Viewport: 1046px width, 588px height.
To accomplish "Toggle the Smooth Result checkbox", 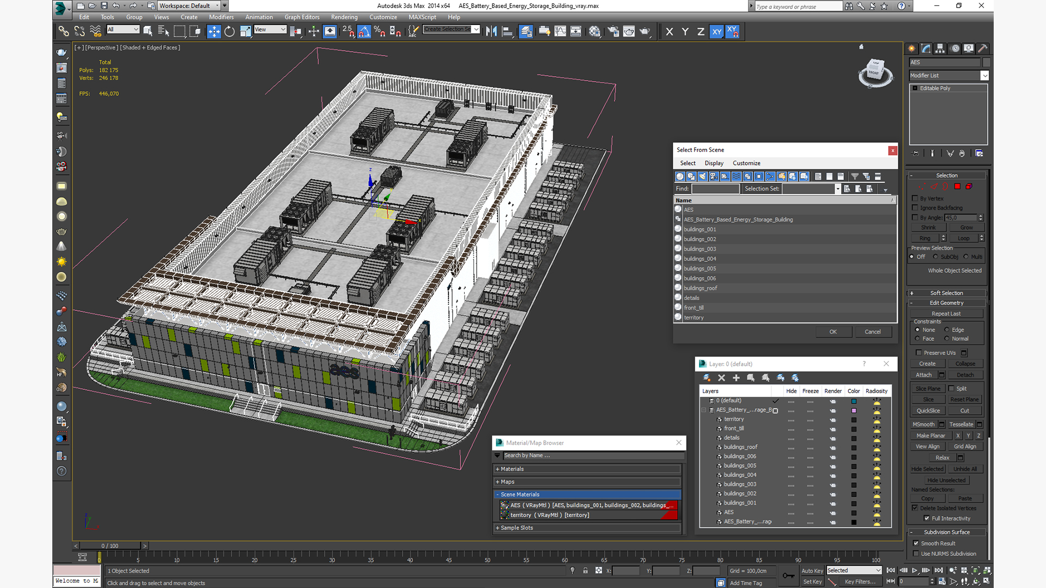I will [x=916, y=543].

* * *

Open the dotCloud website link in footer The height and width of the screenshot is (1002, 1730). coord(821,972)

...

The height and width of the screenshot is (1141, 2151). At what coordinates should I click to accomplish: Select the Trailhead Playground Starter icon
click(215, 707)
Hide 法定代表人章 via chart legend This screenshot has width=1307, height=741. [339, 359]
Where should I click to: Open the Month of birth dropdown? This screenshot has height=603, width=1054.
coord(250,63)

▸ Action item
There is a line with "The height and width of the screenshot is (1141, 2151)." and a line with "Hide 法定代表人章 via" above. Copy exactly those two lines and all lines between them, with nothing else.

▸ Written reply
The height and width of the screenshot is (1141, 2151). At what coordinates should I click to accomplish: Select the Trailhead Playground Starter icon
click(215, 707)
Hide 法定代表人章 via chart legend This screenshot has width=1307, height=741. [339, 359]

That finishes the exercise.